Out of the greylist and into the light: A step forward in financial transparency

On 9 January 2026, the European Union (EU) announced the removal of South Africa, along with five other African countries (Burkina Faso, Mali, Mozambique, Nigeria and Tanzania), from its list of “High-Risk Third Country Jurisdictions” (EU List). This decision follows South Africa’s earlier delisting on 13 October 2025 from the Financial Action Task Force (FATF) greylist (countries under increased monitoring) and the UK’s list of countries with a high-risk propensity for money laundering and terrorism financing. The decision to delist South Africa reflects our country’s continued progress towards improved financial transparency and strengthening its Anti-Money Laundering and Counter-Terrorism Financing (AML/CFT) framework. The decision to delist South Africa took effect on 29 January 2026.

28 Apr 2026 2 min read Banking, Finance & Projects Alert Article

At a glance

  • On 9 January 2026, the European Union announced the removal of South Africa from its list of "High-Risk Third Country Jurisdictions".
  • This decision follows South Africa's delisting on 13 October 2025 from the Financial Action Task Force greylist.
  • These removals do not mean that all South Africa's Anti-Money Laundering and Counter-Terrorism Financing challenges have been resolved. Continuous focus is essential to enhance compliance systems, ensuring that improvements are not merely temporary fixes.

Background

In February 2023, South Africa was placed on the FATF greylist due to significant deficiencies in its AML/CFT framework. A 2021 FATF evaluation highlighted that the country failed to meet 20 out of the 40 recommendations relating to the investigation and prosecution of financial crimes. This greylisting had serious implications, affecting cross-border transactions, banking relationships and investor confidence across the Southern African Development Community region.

In August 2023, as a result of the greylisting, South Africa was added to the EU List in terms of Article 9(1) of Directive (EU) 2015/849, which mandated stricter scrutiny of transactions involving South Africa. Financial institutions faced enhanced due diligence requirements, leading to increased transaction costs and delays.

Commitment to reform

In true South African “maak ‘n plan” spirit, South Africa committed to a joint Action Plan with the FATF, outlining 22 specific steps to address strategic deficiencies in its AML/CFT system. National Treasury co-ordinated this reform process, which involved multiple government departments and regulatory agencies. Over two years, South Africa successfully implemented all 22 action items, demonstrating significant progress in combating money laundering and terrorism financing.

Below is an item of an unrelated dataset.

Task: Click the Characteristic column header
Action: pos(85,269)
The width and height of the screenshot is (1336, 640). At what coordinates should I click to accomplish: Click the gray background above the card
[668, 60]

Economic impact of delisting

The EU’s decision to delist South Africa is expected to reduce compliance pressure in cross-border transactions and restore investor confidence. During the greylisting period, the South African Reserve Bank reported that foreign counterparties imposed stringent measures on domestic institutions, leading to higher transaction costs and slower deal execution.

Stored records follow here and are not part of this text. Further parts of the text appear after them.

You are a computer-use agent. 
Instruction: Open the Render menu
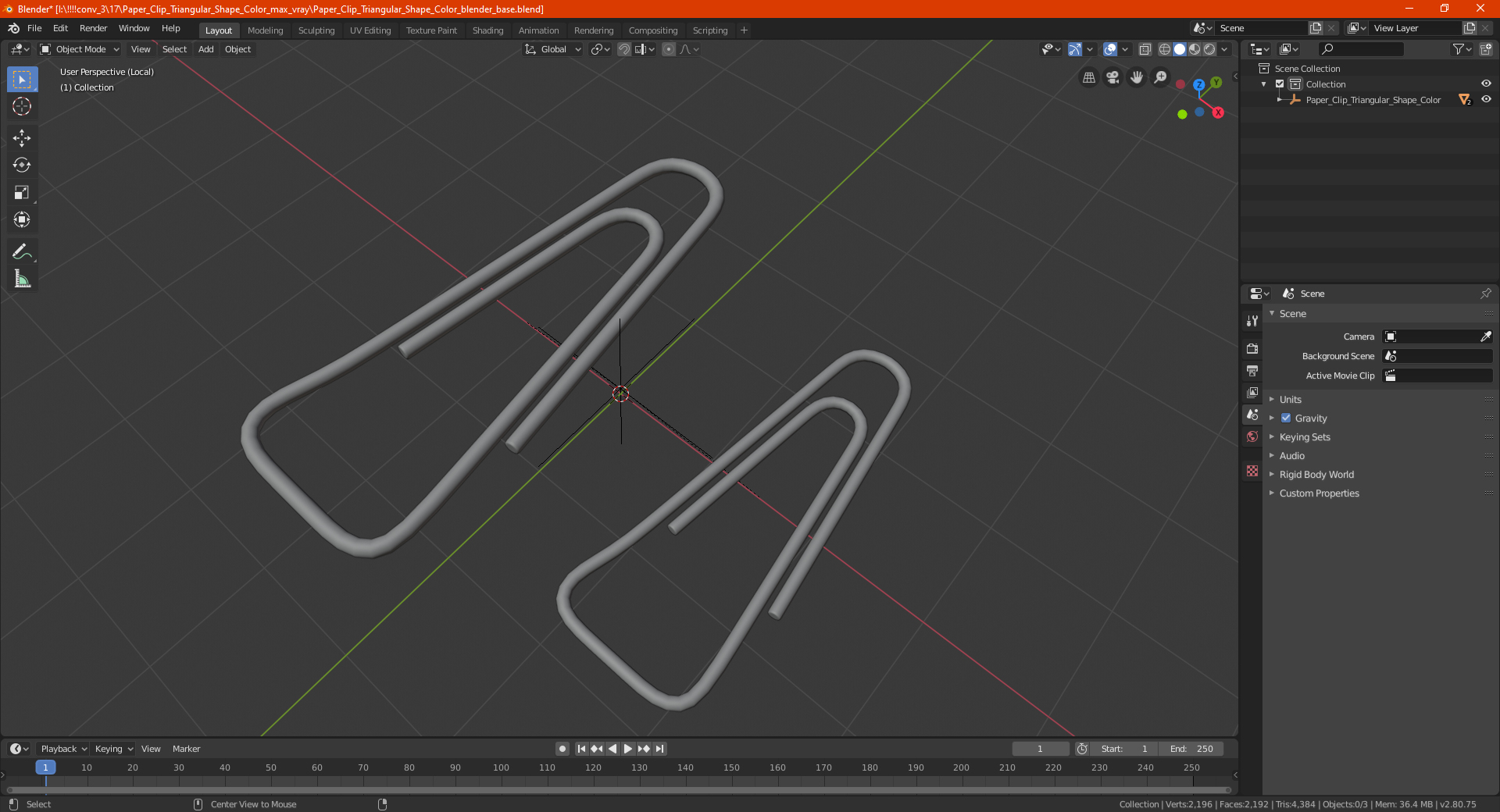pyautogui.click(x=93, y=28)
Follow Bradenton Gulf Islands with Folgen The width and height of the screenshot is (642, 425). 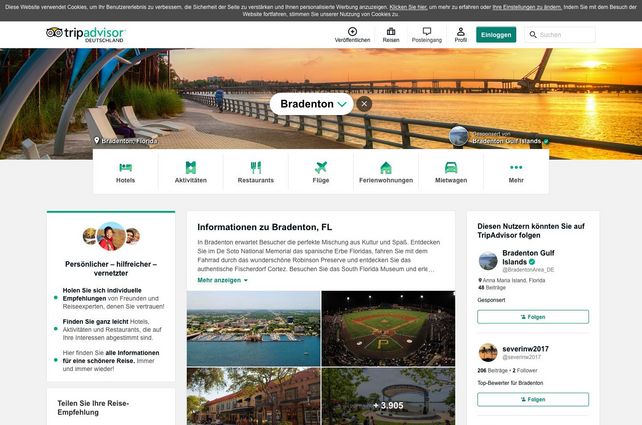[x=532, y=317]
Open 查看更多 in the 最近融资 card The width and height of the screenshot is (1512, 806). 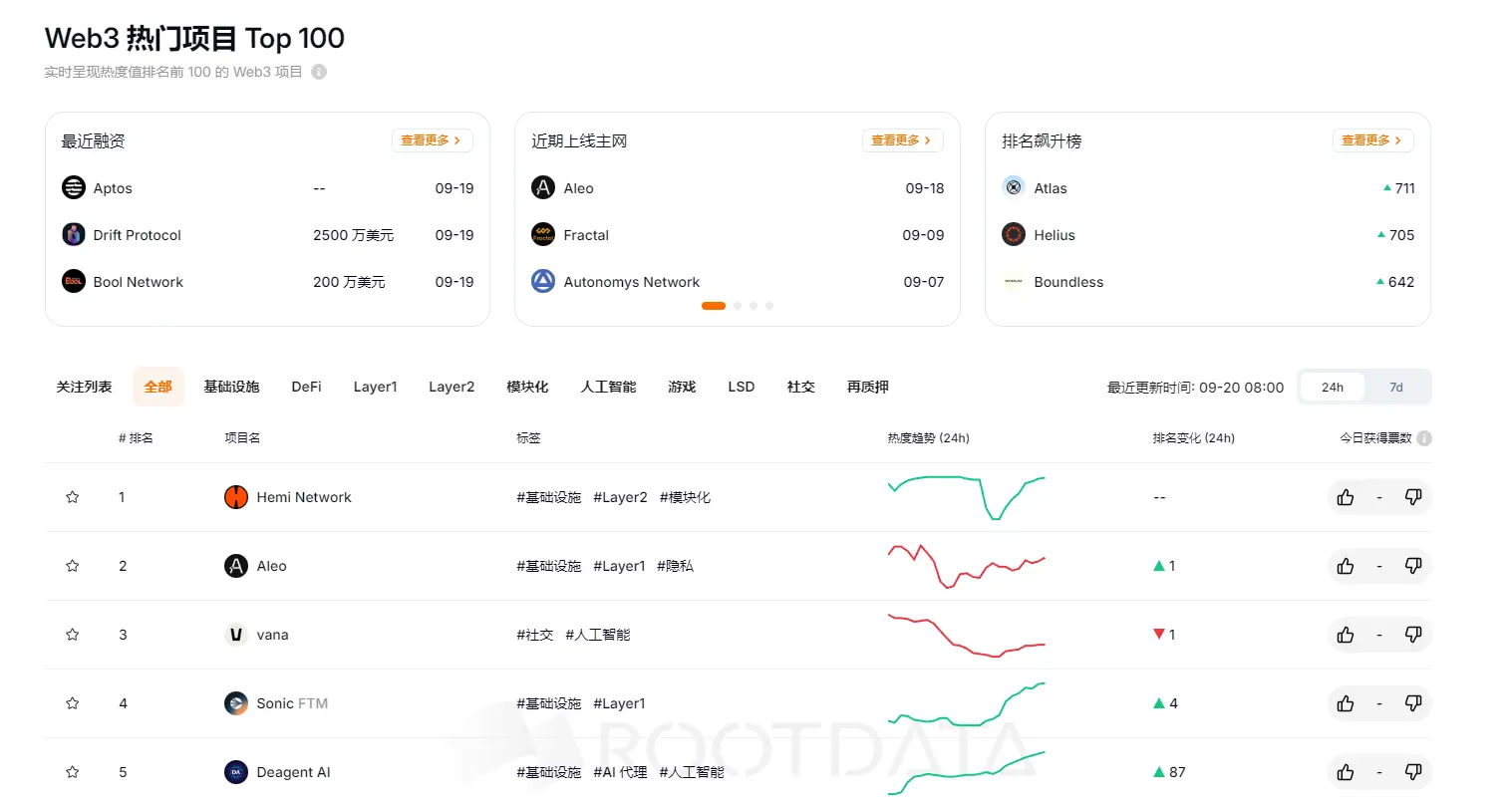(432, 140)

Financial markets had anticipated the delisting, as evidenced by the stability of the rand and government bond yields during 2024–2025. Even while greylisted, South Africa attracted steady direct foreign investment, suggesting that its economic fundamentals remained strong.

Looking ahead

Even though South Africa has been removed from the FATF greylist and the EU List, it is important to note that the removal does not mean that all South Africa’s AML/CFT challenges have been resolved. Continuous focus is essential to enhance compliance systems, ensuring that improvements are not merely temporary fixes. As South Africa prepares for a new round of evaluation by the FATF, it is crucial to incorporate lessons learned from the previous evaluation process. The final report from this evaluation is expected in October 2027, and maintaining high standards will be essential to avoid potential relisting.